======== Given data

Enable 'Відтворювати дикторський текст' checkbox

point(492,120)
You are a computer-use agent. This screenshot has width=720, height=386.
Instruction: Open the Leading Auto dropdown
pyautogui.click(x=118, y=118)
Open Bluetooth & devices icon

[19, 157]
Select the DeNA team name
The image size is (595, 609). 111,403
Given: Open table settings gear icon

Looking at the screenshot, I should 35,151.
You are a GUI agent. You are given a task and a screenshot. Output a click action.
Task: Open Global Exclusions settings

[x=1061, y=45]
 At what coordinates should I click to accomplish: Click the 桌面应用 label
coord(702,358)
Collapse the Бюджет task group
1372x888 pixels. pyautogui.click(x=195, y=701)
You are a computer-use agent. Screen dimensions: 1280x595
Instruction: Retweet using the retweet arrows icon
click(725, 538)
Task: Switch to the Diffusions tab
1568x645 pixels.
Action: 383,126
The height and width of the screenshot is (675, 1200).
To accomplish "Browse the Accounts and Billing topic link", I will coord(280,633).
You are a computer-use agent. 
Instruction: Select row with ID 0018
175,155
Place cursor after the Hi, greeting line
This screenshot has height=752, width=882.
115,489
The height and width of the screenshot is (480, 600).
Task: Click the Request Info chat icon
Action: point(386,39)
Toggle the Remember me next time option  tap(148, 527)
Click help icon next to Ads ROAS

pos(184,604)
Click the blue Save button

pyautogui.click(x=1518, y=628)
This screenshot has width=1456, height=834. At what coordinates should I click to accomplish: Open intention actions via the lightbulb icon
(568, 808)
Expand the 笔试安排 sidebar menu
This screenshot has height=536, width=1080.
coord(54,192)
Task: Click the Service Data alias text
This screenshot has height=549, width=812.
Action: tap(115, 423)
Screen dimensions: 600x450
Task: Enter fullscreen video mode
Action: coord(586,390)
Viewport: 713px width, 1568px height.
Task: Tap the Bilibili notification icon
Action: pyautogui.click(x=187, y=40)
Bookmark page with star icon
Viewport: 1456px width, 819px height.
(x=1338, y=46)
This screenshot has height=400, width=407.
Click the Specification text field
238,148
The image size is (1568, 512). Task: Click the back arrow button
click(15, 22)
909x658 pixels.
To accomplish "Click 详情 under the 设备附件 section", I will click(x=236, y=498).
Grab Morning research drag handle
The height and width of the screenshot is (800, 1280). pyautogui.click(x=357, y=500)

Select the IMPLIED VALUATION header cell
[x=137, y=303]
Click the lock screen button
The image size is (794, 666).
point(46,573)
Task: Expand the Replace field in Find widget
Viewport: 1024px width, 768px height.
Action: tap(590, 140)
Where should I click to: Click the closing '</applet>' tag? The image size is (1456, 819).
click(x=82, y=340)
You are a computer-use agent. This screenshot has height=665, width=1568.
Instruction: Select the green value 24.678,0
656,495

================

#### Brief:
Rewrite everything in the listing above, from the line containing "Where should I" down to the end of the listing, as a numbered list, leaving out any blank lines.

#### Solution to this exercise:
1. Where should I click to: Click the closing '</applet>' tag? The image size is (1456, 819).
2. click(x=82, y=340)
3. You are a computer-use agent. This screenshot has height=665, width=1568.
4. Instruction: Select the green value 24.678,0
5. 656,495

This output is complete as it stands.